Text section
** START **

# Summery soap recipe - popsicle soap!



## Cathy8 (Nov 28, 2006)

I thought this recipe would fit nicely in the summer section:
*
Popsicle Soap Recipe*

Ingredients:

Six 1" cubes of translucent soap base
2 popsicle sticks
Red, yellow, green & blue soap color chips
Popsicle molds
Fragrance Oil or Essential Oil (Choose type and amount you like)

Instructions:

This soap recipe is a fun one for the kids. Melt one cube of soap at a time for 15 seconds (in a microwave), don't let it boil. Add yellow color and fragrance. Stir thoroughly and pour into mold. Spritz with rubbing alcohol. Let set for five minutes or until a thick skin forms. Melt another cube and add red color and fragrance. Stir thoroughly and pour onto the first layer. Spritz with rubbing alcohol and let set. Melt another cube, color it with green and add fragrance. Pour over red layer. Spritz again. Insert the popsicle stick and hold until it will remain upright without support.


----------



## Tabitha (Mar 16, 2007)

I make those, they are so cute!

Word to the wise, do not use the colored popsicle sticks you find at the craft stores, the color comes off the sticks & stains your skin... ask me how I know   .


----------



## Tabitha (Jul 31, 2007)

I made 12 varities this weekend for an order.

Watermelon





Melon Balls





Strawberry Kiwi


----------



## Mandy (Aug 6, 2007)

I love the watermelon


----------

** END **

Dataset content
** START **

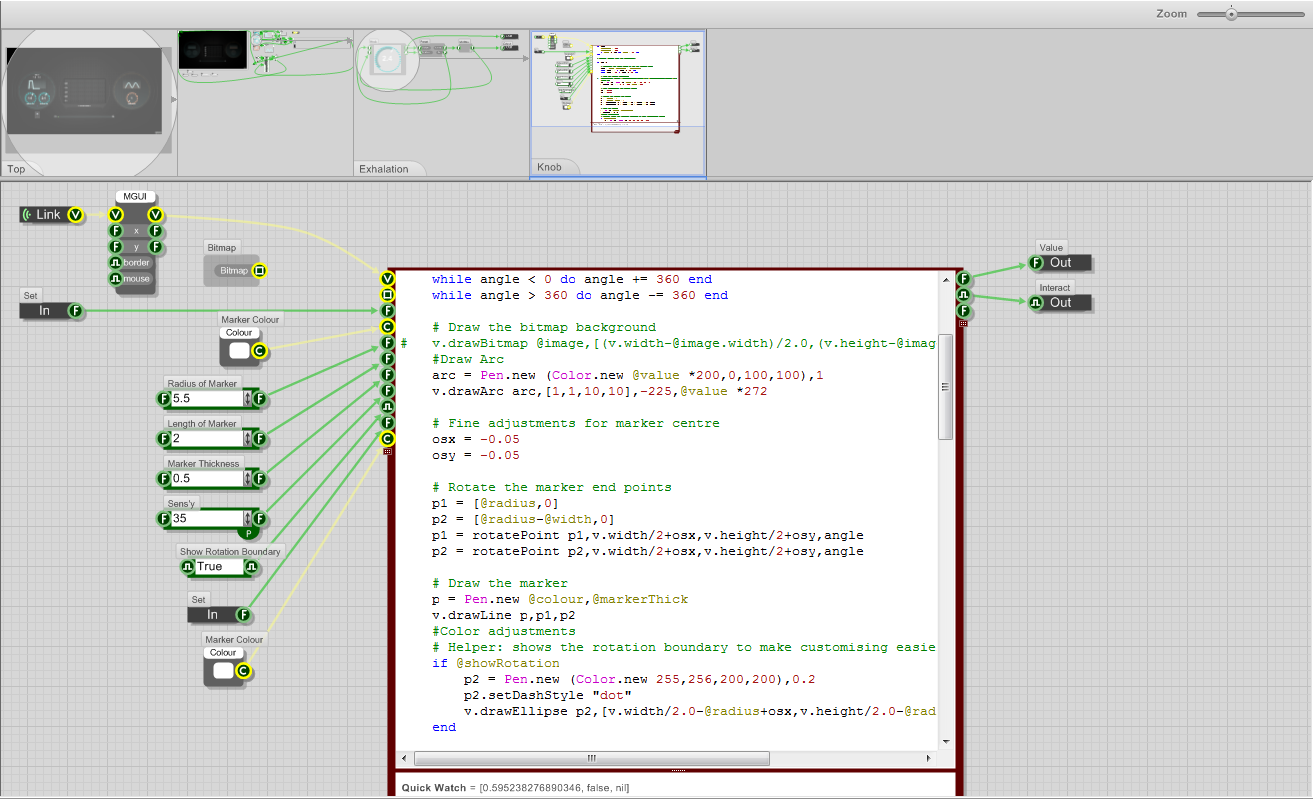Click the MGUI mouse boolean connector
This screenshot has width=1313, height=799.
(115, 279)
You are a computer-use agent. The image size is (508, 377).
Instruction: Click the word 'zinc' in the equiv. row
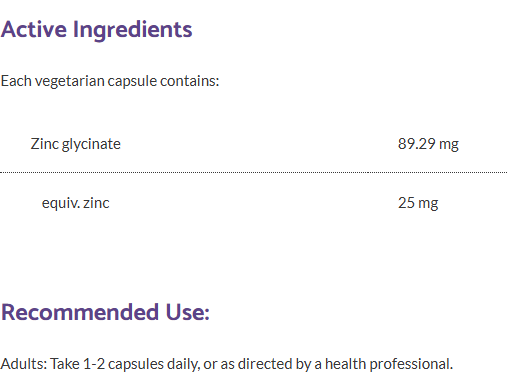(96, 203)
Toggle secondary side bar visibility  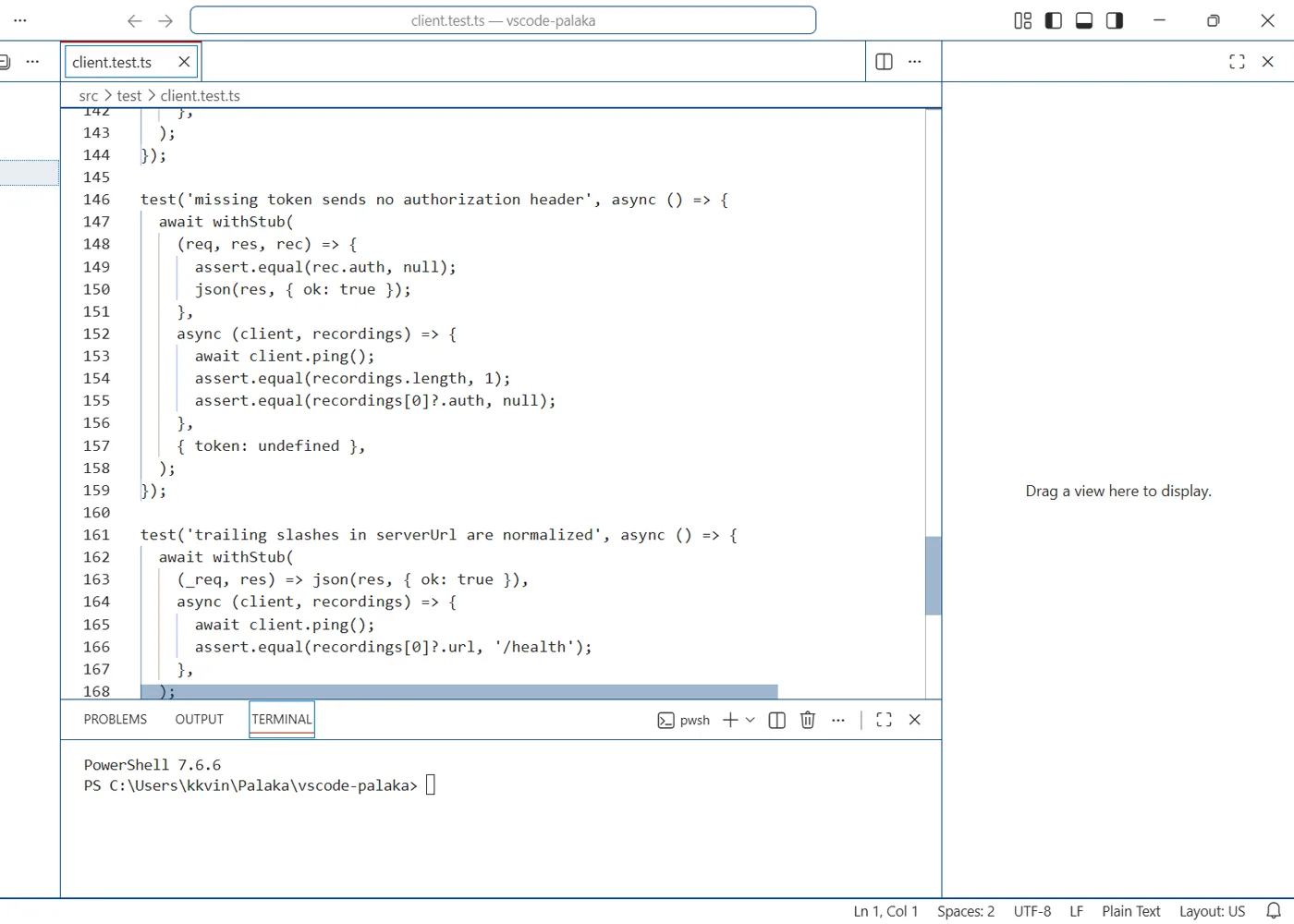[1115, 20]
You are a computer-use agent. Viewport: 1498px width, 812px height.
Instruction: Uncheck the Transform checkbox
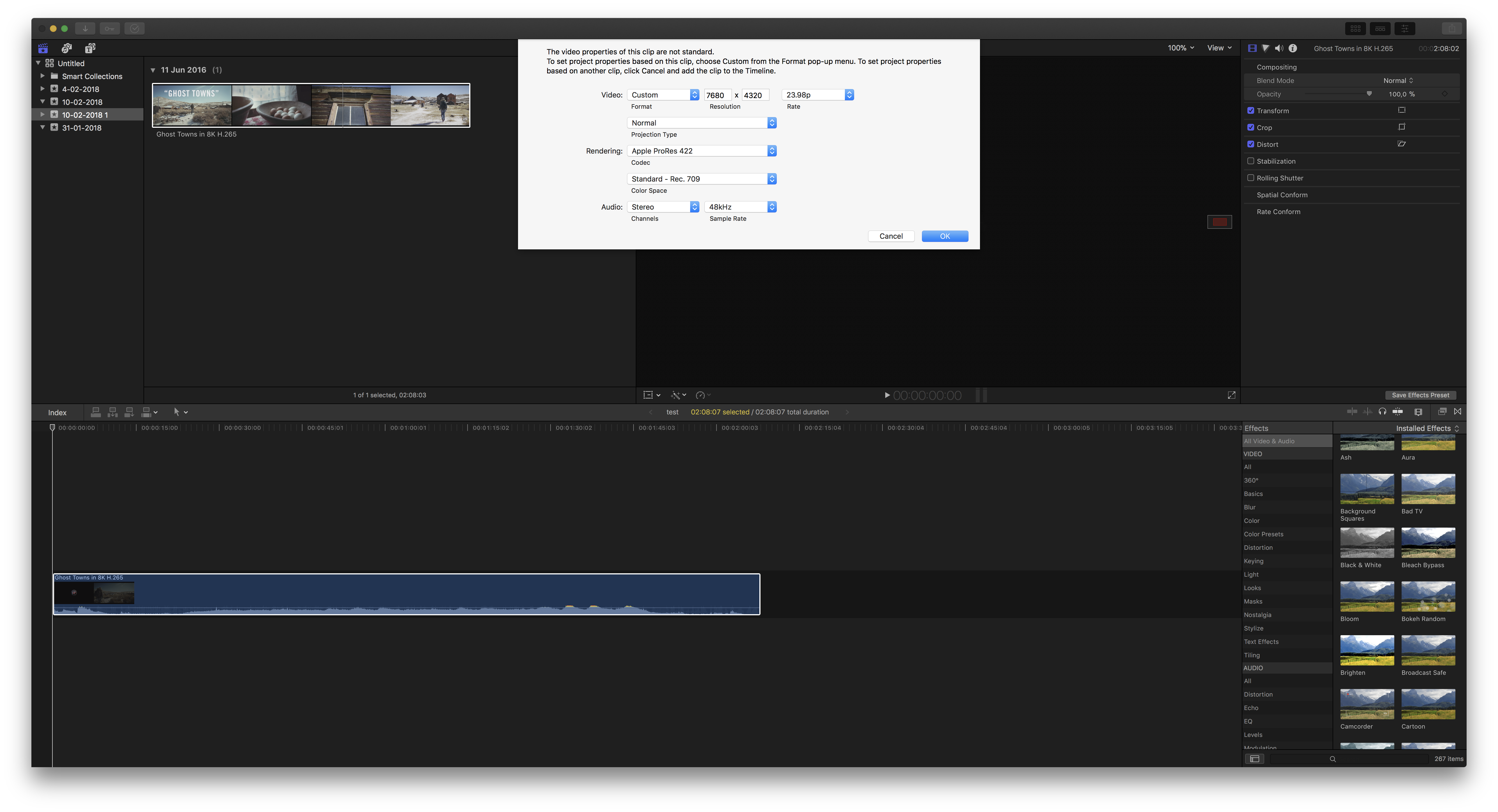1251,110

** END **

Goal
Can you repeat the popsicle soap thread word for word, from "This soap recipe" up to and including "(Mar 16, 2007)"? The listing comes from a different source than the popsicle soap thread.

Reply to the exercise
This soap recipe is a fun one for the kids. Melt one cube of soap at a time for 15 seconds (in a microwave), don't let it boil. Add yellow color and fragrance. Stir thoroughly and pour into mold. Spritz with rubbing alcohol. Let set for five minutes or until a thick skin forms. Melt another cube and add red color and fragrance. Stir thoroughly and pour onto the first layer. Spritz with rubbing alcohol and let set. Melt another cube, color it with green and add fragrance. Pour over red layer. Spritz again. Insert the popsicle stick and hold until it will remain upright without support.


----------



## Tabitha (Mar 16, 2007)